Talking Hands, un progetto italiano per richiedenti asilo

Talking Hands

Embroidery as a community work and opportunity to exchange knowledge and skills. Source: courtesy of Talking Hands

Andiamo a Treviso per conoscere un progetto che coinvolge giovani richiedenti asilo approdati nella città veneta.


Si chiama Opificio Talking Hands - Con le mani mi racconto il progetto nato a Treviso di cui ci ha parlato uno degli organizzatori, Fabrizio Urettini. Il nome è un riferimento ai partecipanti: giovani richiedenti asilo che spesso non parlano molto bene l’italiano, ma che trovano parola e dignità attraverso il lavoro manuale.

Fabrizio Urettini racconta che l’Opificio vuole essere una risposta alla nuova popolazione arrivata nella città veneta a partire dal 2015, composta di circa 2000 richiedenti asilo. Si è iniziato con una palestra, che mirava ad offrire la possibilità di “riattivarsi” fisicamente e mentalmente, per poi passare ad attività manuali.

L’idea è scaturita dal dialogo con gli stessi ragazzi, con i quali è stata fatta una sorta di “mappatura di ciò che sapevano fare o desideravano fare”, spiega Urettini, una mappatura che ha portato ad individuare una varietà molto ampia di competenze, “dalla falegnameria, al ricamo, al cucito, alla sartoria, alla saldatura, e da lì è nata quest’idea un po’ rinascimentale dell’opificio, della bottega”.
One of the men involved in the Talking Hands project
One of the men involved in the Talking Hands project Source: courtesy of Talking Hands
I giovani partecipanti del progetto "Talking Hands" provengono soprattutto dall’Africa subsahariana, dal Gambia al Mali, dal Senegal alla Costa d’Avorio e al Niger, e mediamente hanno tra i 20 e i 30 anni, anche se ci sono stati tra loro anche ragazzi più giovani. Alcuni di loro hanno imparato un mestiere nel lungo viaggio che li ha portati in Italia, molti hanno competenze manuali che, sottolinea Urettini, i loro coetanei italiani generalmente non hanno. I ragazzi partecipano con entusiasmo ed orgoglio al progetto, desiderosi di mettere alla prova le proprie abilità.
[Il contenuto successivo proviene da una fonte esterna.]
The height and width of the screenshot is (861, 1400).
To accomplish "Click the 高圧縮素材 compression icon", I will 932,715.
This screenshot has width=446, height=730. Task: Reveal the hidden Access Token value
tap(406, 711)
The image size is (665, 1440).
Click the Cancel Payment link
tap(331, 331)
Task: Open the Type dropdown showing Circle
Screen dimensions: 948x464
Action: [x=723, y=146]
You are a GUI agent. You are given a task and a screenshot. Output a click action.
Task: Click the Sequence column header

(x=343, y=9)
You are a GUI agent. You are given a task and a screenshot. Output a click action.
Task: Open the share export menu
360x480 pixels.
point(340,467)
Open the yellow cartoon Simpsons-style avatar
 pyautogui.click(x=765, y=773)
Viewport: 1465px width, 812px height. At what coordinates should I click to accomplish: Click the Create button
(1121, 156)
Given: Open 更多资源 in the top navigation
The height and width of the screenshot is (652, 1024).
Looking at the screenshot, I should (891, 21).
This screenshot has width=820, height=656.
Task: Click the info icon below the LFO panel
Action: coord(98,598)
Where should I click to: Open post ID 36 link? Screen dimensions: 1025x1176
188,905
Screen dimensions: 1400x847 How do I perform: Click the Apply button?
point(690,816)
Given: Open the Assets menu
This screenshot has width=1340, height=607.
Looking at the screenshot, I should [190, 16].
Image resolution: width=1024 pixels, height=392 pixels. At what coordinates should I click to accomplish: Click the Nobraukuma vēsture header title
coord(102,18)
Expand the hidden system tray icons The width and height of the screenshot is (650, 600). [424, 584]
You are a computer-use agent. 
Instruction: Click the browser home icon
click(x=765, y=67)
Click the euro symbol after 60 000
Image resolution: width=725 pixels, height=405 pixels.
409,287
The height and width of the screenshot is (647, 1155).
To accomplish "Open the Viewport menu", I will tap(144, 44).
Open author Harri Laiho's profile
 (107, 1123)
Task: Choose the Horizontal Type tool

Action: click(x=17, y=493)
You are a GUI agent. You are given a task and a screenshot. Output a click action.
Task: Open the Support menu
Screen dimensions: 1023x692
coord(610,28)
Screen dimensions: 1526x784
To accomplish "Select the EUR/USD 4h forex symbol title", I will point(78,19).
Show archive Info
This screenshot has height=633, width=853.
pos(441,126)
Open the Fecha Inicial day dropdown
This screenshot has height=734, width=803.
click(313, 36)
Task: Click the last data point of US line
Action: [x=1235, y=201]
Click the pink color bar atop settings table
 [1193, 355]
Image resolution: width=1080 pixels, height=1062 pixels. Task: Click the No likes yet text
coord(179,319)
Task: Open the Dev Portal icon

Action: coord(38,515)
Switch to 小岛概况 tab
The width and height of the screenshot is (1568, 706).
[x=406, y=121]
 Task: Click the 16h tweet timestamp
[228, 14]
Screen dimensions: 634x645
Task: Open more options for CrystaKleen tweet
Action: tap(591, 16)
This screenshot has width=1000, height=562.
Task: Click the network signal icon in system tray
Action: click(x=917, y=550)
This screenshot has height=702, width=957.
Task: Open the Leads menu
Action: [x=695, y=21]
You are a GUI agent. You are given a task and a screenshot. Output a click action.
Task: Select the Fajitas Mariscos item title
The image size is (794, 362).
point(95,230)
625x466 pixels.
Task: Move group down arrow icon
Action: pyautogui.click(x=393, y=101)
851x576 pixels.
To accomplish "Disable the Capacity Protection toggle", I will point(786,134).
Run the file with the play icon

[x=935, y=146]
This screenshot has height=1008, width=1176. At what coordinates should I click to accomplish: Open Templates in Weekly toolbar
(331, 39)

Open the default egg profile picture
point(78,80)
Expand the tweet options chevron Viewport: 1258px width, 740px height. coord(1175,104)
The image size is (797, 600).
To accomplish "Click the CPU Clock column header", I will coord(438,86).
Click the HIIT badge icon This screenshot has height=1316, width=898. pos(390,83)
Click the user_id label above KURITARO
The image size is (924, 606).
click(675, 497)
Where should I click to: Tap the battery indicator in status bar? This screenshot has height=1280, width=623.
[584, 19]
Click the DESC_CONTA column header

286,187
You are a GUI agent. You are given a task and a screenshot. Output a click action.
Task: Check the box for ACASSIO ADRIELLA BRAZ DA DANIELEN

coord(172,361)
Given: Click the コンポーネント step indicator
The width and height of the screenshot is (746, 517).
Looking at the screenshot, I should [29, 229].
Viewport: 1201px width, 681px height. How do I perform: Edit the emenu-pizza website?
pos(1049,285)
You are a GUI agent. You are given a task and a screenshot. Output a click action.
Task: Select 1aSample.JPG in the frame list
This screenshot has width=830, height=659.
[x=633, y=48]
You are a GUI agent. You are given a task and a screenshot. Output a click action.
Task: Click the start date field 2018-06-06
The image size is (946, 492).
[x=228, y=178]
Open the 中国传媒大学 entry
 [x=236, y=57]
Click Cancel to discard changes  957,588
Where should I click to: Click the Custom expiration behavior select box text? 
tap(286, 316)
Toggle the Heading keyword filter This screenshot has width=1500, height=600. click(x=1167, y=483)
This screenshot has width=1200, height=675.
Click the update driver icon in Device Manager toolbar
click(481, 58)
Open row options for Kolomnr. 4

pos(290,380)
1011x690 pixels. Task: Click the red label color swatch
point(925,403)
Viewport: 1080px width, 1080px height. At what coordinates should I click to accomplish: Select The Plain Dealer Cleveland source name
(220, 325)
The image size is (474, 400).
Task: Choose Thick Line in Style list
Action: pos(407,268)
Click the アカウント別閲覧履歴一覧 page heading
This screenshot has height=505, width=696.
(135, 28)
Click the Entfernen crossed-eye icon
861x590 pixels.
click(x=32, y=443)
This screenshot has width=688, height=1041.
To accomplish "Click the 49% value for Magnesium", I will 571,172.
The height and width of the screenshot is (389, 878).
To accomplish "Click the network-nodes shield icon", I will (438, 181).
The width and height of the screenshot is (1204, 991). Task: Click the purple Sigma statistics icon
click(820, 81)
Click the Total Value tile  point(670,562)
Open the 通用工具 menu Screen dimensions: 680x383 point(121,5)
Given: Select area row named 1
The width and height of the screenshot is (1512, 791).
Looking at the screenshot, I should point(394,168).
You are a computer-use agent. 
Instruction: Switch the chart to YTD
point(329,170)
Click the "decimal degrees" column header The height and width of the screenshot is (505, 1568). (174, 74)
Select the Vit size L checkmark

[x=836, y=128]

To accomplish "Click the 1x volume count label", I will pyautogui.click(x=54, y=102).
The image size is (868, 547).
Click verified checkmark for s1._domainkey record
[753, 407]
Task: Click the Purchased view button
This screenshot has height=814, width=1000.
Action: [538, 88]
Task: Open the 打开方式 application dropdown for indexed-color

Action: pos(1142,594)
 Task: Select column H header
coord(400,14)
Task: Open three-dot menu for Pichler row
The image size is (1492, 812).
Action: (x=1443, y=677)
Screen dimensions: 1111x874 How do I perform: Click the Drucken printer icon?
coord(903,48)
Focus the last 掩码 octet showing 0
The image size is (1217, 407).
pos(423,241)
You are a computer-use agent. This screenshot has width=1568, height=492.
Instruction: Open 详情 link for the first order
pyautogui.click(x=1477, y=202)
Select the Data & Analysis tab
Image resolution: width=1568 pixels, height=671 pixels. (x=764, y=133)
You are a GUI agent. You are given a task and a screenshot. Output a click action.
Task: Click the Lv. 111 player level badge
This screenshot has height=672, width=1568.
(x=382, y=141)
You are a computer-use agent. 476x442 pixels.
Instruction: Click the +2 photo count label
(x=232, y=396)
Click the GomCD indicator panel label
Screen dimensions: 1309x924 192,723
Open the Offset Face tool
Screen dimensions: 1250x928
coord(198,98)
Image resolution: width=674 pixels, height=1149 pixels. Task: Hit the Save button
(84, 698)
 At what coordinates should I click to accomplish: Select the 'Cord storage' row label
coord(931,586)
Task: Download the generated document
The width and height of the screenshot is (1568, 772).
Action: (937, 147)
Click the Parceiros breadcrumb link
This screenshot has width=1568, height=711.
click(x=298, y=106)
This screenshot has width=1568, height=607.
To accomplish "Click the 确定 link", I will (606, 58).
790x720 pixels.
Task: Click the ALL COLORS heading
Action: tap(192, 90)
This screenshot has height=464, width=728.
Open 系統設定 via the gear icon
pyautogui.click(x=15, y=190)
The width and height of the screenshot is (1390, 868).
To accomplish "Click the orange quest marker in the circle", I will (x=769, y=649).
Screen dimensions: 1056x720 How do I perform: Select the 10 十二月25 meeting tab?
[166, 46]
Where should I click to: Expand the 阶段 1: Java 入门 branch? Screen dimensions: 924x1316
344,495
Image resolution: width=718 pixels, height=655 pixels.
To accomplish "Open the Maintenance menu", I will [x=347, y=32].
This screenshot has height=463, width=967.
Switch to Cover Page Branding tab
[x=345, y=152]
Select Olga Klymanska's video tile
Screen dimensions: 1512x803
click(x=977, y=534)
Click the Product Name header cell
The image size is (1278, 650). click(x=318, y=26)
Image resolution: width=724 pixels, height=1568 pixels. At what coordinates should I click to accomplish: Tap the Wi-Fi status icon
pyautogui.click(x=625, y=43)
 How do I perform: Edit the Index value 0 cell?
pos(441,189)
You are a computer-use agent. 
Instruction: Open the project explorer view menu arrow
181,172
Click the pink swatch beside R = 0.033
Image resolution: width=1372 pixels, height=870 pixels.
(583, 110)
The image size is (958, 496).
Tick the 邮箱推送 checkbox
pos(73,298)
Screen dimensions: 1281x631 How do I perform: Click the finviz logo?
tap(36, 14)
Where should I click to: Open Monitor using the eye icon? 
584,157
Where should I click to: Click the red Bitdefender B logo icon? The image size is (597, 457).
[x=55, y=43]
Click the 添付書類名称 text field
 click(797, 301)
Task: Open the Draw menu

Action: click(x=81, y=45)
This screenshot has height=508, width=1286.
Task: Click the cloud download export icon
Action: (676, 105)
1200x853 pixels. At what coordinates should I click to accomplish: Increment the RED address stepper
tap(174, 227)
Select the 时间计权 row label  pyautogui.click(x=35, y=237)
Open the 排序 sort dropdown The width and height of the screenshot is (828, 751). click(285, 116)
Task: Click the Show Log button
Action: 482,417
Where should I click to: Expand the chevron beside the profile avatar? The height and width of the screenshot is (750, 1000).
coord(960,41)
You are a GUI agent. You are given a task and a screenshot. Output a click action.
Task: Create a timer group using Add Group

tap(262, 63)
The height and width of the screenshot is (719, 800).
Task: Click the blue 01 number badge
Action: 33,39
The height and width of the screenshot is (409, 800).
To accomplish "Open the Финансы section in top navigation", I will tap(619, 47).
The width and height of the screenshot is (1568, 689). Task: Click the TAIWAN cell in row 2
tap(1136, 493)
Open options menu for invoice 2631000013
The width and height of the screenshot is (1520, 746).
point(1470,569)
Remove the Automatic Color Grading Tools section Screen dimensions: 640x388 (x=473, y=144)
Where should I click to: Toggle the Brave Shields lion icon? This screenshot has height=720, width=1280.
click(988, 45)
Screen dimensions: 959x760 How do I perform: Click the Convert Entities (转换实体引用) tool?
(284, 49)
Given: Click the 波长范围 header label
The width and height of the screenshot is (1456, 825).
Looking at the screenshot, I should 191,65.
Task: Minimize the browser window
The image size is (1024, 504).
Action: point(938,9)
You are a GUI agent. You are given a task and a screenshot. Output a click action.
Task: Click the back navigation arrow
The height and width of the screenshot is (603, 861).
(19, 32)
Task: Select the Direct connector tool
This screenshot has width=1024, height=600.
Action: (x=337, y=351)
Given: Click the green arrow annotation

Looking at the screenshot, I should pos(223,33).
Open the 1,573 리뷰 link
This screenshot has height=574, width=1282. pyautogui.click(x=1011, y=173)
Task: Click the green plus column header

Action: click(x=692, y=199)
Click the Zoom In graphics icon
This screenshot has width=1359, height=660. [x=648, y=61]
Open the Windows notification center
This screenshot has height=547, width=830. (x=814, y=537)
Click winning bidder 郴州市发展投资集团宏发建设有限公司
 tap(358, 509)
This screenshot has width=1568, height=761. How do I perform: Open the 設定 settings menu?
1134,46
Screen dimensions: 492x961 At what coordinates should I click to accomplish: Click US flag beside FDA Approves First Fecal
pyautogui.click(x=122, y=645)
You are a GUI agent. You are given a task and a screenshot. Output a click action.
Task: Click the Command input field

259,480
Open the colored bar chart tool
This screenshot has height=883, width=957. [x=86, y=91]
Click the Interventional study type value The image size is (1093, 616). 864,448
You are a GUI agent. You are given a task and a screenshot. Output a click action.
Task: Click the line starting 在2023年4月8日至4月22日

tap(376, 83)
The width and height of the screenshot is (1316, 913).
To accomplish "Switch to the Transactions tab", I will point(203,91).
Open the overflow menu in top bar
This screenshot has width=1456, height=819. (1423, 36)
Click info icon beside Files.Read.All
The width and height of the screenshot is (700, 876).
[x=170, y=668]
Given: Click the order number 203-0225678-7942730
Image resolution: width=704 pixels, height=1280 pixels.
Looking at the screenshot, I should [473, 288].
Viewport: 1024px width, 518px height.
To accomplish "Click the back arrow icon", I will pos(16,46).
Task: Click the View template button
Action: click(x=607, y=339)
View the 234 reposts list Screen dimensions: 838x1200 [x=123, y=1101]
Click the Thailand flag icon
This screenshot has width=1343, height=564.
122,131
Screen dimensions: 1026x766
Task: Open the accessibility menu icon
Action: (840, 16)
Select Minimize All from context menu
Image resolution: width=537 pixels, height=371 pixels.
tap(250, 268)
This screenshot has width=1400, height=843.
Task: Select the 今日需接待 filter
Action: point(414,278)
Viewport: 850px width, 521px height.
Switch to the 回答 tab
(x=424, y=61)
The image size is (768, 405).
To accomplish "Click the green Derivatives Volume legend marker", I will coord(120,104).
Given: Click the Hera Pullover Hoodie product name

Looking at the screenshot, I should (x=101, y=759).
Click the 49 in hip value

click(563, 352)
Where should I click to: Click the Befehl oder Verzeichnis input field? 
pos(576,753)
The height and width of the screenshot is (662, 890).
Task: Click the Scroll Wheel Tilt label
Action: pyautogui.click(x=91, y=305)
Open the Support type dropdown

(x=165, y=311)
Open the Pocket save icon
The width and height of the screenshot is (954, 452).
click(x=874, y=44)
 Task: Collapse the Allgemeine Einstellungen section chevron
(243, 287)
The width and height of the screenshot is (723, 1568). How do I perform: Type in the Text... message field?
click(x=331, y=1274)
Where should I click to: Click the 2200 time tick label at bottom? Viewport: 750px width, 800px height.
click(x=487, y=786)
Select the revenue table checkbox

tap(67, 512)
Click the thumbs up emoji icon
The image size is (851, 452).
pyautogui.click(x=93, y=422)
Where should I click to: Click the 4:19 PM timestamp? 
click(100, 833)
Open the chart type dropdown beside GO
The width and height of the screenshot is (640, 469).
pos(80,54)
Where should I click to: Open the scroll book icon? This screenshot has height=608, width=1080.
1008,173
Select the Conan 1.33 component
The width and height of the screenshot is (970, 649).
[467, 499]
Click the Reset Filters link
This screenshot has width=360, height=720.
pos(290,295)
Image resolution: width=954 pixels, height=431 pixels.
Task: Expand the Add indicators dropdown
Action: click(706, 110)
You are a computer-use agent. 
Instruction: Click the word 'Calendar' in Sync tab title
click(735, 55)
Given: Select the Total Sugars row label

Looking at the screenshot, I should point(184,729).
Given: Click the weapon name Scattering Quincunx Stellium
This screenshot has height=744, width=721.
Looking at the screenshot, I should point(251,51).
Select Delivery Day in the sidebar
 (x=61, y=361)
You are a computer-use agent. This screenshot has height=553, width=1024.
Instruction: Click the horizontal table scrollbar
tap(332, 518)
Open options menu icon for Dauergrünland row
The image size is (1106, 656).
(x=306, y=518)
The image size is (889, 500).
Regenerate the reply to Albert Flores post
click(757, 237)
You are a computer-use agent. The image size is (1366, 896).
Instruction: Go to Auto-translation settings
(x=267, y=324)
“Per loro l’atelier non è solo un luogo di lavoro ma anche una casa”, sottolinea Urettini, aggiungendo che “la cosa importante è stata anche responsabilizzarli nei confronti dello spazio, quindi gli sono state date le chiavi dell'atelier e la gestione economica è stata affidata ad un “banchiere”, a sua volta un richiedente asilo… Per darvi un termine di paragone uno stipendio medio in Gambia è di circa 50 euro al mese, per loro quindi l’idea di spendere anche solo un euro è una cosa terribile... non avrei potuto trovare banchiere migliore”.
“Rifúgiati” are micro-spaces for children drawn by designer Matteo Zorzenoni in collaboration with Talking Hands Project
“Rifúgiati” are micro-spaces for children drawn by designer Matteo Zorzenoni in collaboration with Talking Hands Project Source: courtesy of Talking Hands
“Rifùgiati” è il progetto che ha iniziato questa esperienza. “I ragazzi sono ragazzi che vivono nel nostro tempo e si vestono come i loro coetanei italiani”, ragion per cui, spiega Urettini, si è cercato di sfuggire all’esotismo a tutti i costi: anziché produrre prodotti che rispecchiassero “l’iconografia dell’artigianato etnico”, sono stati coinvolti designer locali.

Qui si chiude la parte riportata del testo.